The results from this research demonstrate that the method for assessing group homogeneity can work in a mass grave context, and that approaches that use race, ancestry, or affinity are not effective at capturing patterns of human variation and predicting group membership. However, the results do not show that the variation in the subsamples from the Coimbra collection can, or should, be extrapolated nationally, and the results do not demonstrate a pattern of “population affinity” for Portugal—see [
10]. The homogeneity of the Coimbra collection subsamples is due to the samples being derived from the mortality sample of a group from a very specific time, place, and political and socioeconomic context. The method works because it assesses temporally, geographically, and economically specific biocultural variation for a specific local group. A different pattern of variation is necessarily expected with living conditions that vary through time and space. For example, in the context of assessing patterns of secular change, the mean maximum femur length for males from the Coimbra collection born in the 19th century was not significantly different from the mean for females from the Terry collection when controlling for year of birth [
18]. When looking at secular changes during the 20th century throughout Portugal, the mean height of males increased from 163.2 cm in 1904 to 172.13 cm with significant differences by district [
19]. There is no homogeneity through time or space in Portugal.
5. Conclusions
The main goal of this research is to present a new approach that is applicable in a mass grave context to assess that a specific, relatively homogeneous group was targeted without resorting to harmful typological pseudo-scientific stereotypes. This method may be used in more recent forensic contexts and possibly in some bioarchaeological applications. We used 10 standard cranial measurements that capture overall cranial size and shape and that are relatively resistant to premortem, perimortem, and taphonomic changes. All the measurements can be easily collected with standard spreading and sliding calipers with minimal training, and typically are already collected as part of a standard protocol in many investigations. The results suggest that these standard measurements can be applied to mass graves that have already been excavated, as well as to future investigations. Missing data or measurements for any one case will not compromise the utility of the method, provided that minimum sample sizes are available for analysis. Additional research is required to assess which other metric, morphological, and non-metric variables could reliably be used as predictor variables.
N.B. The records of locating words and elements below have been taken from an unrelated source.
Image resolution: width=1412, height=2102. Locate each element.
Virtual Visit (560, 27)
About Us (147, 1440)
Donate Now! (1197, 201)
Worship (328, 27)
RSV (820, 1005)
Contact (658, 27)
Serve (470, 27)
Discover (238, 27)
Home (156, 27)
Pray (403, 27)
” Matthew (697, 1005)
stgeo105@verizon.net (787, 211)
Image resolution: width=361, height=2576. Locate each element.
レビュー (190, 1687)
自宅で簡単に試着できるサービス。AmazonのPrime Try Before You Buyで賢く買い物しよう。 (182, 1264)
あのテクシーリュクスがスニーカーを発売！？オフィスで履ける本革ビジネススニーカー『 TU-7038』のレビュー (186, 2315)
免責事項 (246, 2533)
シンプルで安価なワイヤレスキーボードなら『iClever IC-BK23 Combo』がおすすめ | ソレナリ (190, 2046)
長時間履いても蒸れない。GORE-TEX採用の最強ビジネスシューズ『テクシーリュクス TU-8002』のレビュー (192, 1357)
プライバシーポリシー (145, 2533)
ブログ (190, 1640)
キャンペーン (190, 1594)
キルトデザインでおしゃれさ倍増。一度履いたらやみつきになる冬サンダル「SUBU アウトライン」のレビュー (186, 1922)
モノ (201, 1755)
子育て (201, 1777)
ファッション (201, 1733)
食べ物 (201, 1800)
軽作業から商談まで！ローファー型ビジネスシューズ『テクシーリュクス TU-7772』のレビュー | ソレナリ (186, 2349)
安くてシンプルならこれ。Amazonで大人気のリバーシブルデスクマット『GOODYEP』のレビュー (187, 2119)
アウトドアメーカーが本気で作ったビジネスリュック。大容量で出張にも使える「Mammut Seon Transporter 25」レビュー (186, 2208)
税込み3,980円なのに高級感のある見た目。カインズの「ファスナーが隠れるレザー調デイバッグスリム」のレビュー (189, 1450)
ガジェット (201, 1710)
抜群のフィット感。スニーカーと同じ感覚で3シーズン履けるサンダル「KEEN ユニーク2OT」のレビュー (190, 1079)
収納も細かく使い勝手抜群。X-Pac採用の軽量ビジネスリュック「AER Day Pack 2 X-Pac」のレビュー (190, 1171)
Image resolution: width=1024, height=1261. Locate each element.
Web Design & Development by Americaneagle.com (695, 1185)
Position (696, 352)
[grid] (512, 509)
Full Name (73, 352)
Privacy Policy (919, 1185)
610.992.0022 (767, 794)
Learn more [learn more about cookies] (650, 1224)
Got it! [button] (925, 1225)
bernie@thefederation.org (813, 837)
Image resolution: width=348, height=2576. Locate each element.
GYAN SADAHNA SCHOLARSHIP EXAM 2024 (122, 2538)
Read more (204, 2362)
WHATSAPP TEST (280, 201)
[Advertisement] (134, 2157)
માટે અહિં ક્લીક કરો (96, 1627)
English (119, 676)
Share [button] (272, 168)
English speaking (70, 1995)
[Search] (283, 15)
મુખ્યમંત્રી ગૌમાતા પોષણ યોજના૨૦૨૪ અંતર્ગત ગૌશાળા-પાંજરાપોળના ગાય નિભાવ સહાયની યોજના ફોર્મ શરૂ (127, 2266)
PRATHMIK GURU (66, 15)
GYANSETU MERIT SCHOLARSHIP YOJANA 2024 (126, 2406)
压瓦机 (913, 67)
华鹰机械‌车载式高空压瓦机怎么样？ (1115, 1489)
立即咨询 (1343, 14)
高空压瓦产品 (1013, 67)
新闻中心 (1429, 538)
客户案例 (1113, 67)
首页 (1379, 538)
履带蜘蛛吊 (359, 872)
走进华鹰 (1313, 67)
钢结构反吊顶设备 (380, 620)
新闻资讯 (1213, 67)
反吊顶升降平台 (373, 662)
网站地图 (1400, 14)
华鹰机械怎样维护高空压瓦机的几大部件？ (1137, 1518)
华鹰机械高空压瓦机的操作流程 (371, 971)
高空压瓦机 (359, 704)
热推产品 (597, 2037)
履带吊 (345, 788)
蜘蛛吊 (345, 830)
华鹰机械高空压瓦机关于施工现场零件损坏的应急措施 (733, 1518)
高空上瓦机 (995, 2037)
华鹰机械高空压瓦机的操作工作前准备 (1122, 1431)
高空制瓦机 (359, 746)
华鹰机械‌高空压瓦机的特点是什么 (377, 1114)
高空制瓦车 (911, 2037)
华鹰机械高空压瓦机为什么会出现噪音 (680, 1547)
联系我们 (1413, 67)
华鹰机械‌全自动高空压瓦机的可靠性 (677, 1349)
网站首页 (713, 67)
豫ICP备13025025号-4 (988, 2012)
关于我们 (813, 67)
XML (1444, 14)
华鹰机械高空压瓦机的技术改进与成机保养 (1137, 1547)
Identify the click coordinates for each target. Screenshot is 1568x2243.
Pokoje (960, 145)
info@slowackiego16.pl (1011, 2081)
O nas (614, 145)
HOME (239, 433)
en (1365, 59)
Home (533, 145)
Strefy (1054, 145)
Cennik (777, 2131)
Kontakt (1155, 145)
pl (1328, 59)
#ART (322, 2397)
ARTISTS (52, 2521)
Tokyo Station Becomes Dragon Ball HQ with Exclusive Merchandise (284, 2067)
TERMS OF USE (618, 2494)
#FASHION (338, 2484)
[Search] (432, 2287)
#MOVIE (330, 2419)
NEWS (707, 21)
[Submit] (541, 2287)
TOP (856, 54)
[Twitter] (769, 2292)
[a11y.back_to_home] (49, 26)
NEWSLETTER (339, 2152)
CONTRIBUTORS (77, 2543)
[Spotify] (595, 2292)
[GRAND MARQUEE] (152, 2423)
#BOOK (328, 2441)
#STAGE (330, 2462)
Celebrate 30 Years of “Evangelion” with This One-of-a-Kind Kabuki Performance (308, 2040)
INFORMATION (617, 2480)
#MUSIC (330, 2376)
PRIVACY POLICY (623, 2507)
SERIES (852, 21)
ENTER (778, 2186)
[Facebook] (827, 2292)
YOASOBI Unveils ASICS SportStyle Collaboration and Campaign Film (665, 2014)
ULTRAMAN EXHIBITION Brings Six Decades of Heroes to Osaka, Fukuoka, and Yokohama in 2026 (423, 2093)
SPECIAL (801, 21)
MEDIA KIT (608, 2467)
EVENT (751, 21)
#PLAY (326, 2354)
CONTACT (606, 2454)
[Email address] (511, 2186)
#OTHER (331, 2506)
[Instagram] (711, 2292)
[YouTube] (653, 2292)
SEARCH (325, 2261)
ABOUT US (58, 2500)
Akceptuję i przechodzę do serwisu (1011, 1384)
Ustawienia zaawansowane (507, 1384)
The pattern of results clearly supports that this method does provide useful information for the investigation of mass graves with minimum sample sizes of greater than 25 for a multi-sex scenario and greater than 13 individuals for sex-specific approaches. The results from this research also provide additional evidence against a typological approach in forensic anthropology involving race, ancestry, and affinity. The Coimbra collection subsamples of European-born individuals consistently did not cluster with those individuals from the Terry collection who were described as “White.” Those individuals who were described as “White” and “Black” from the Terry collection were consistently grouped together.